Can an intersex person be eligible? what if a person has both sets of genitalia? and biologically is both man and woman?
Would that mean that they are eligible? or ineligible? or both?
Huh?
If the Baha’i Faith didn’t have the principle of the unity of religion and science, we could easily brush this off; just like a fundamentalist Christian decrying the fossil records as ‘Satan’s trickery’. But, as Baha’is we have an incredibly high standard which requires us to abide by scientific truths, just as much as religious truths. They are, after all, twin paths to the same truth (or is it Truth?).
I’m not sure if this question has already been asked of the Universal House of Justice. If anyone knows, drop me a note so I don’t have to bother them by asking again. I’ve looked around the internet and haven’t been able to find anything substantial but that doesn’t mean something of significance isn’t out there somewhere floating about.
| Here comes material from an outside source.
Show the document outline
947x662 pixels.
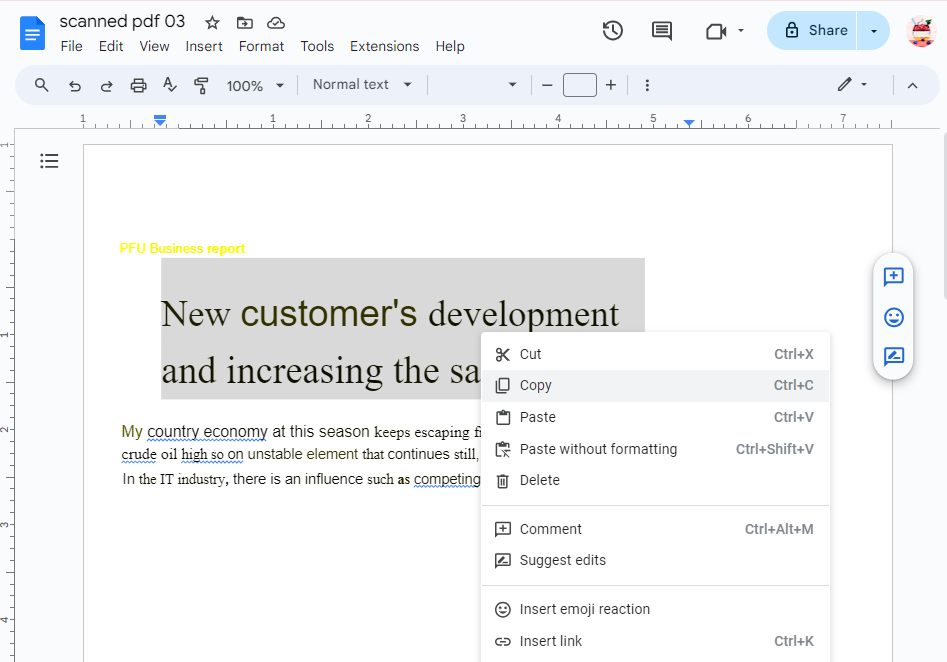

The only things I’ve found are others over the years wondering the same question and one Baha’i blogger who wrote such a bigoted tripe of an ‘essay’ that it deserves to not even be dignified with detailed mention.
For those that are new to this topic, currently, membership to the Universal House of Justice is restricted to male adults. But there is some disagreement with others believing that there is a sound theological basis for both women and men being eligible for membership to this institution.
But if science shows that gender isn’t that clearly defined into two subsections, doesn’t that make all this a moot point? that is, rendered irrelevant?
Let me know what you think about all this. I’m sure someone out there knows much more about this than I do.